I first became interested in woodcut prints as a student at the University of Wisconsin in 1971 when I was introduced to Japanese Ukiyo-e prints. Their elegant compositions and intricate surface textures inspired me to explore the medium’s many possibilities for design. Woodcuts can be bold or subtle, crude or refined. The process of cutting the blocks has never ceased to delight me. I cut my blocks using cherry plywood. I may carve six to twenty blocks for one final image. Printed on oriental paper, the editions are most often runs of thirty or less.
Printmaking works for me because it slows me down and makes me have to consciously decide what I am putting in as well as what I am leaving out. Like a sculptor I cut away what is unnecessary and am left with an image, clear and strong like the animals I portray. Life in all its diverse forms hold great interest for me.
Initially my prints focused closely on individual birds and animals. I always strive to show them as true individuals. I became personally involved with Native Animal Rescue on the Monterey Bay and studied many of the animals we rehabilitated. With the passing of time I find myself needing to put these individuals into context, that is, into their natural habitats.
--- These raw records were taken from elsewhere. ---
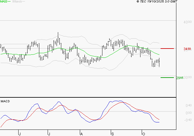Select the 'S' September month marker
Viewport: 194px width, 136px height.
coord(113,134)
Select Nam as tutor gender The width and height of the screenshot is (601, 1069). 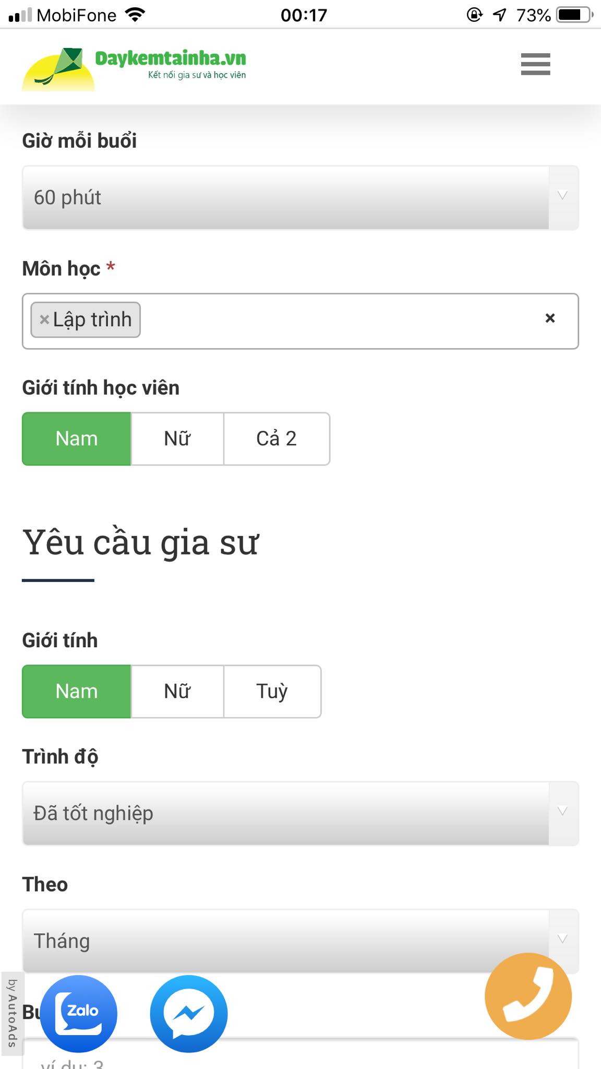[76, 691]
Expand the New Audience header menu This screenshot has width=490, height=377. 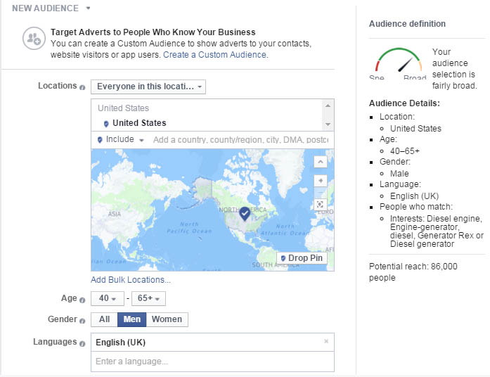[88, 8]
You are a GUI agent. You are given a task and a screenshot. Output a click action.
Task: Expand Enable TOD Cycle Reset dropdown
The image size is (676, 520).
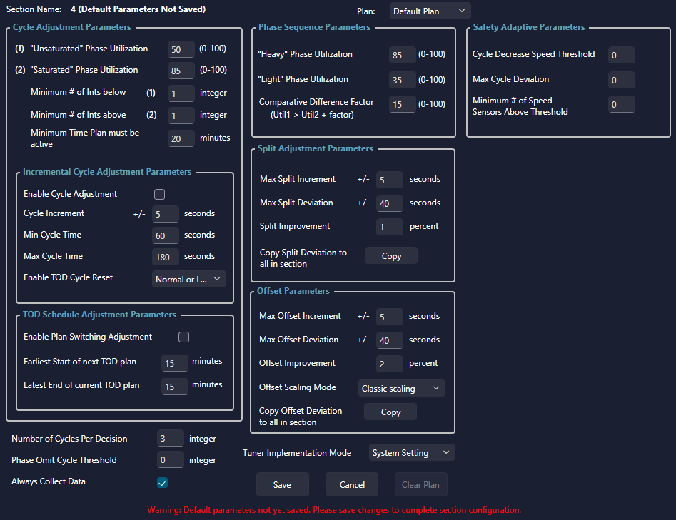189,279
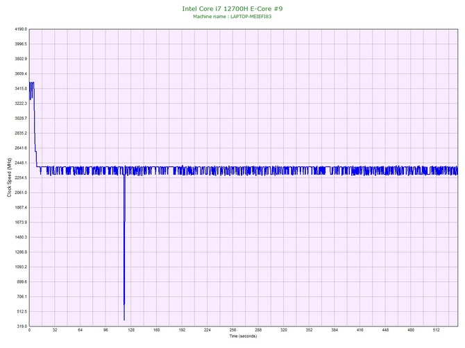This screenshot has width=465, height=348.
Task: Select the 0 tick on the time axis
Action: point(29,330)
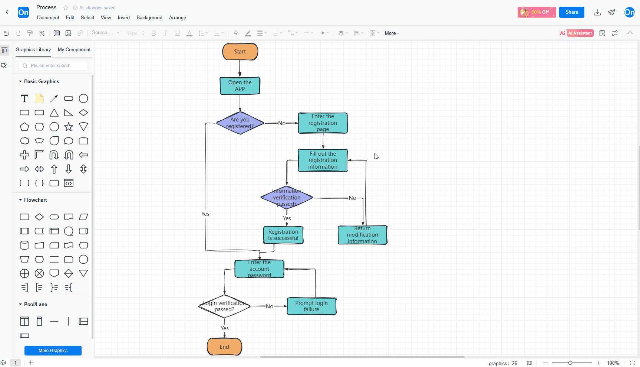Screen dimensions: 640x367
Task: Click the blue Share button
Action: point(572,12)
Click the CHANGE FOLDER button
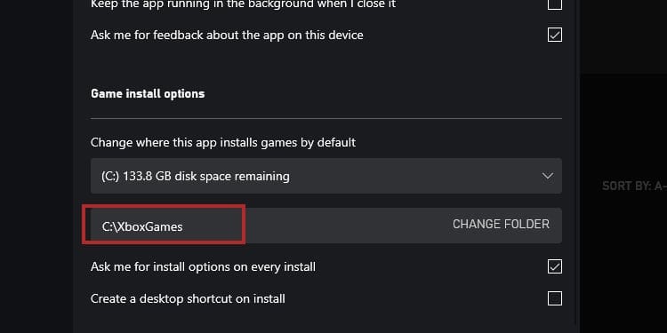 tap(501, 225)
It is only in the wild that they are truly able to be themselves. A tiger viewed in a zoo is a magnificent creature, but seen stalking its prey or leaping into a river, using its balance, its senses, blending into its environment, this is when a tiger expresses itself.
Unfortunately for us all, opportunities to observe wildlife in the field are becoming increasingly rare. As habitat is destroyed at an ever increasing rate year after year, it may one day be more than rare, it may become impossible. I sincerely hope that never happens and I am committed to doing what I can to prevent it.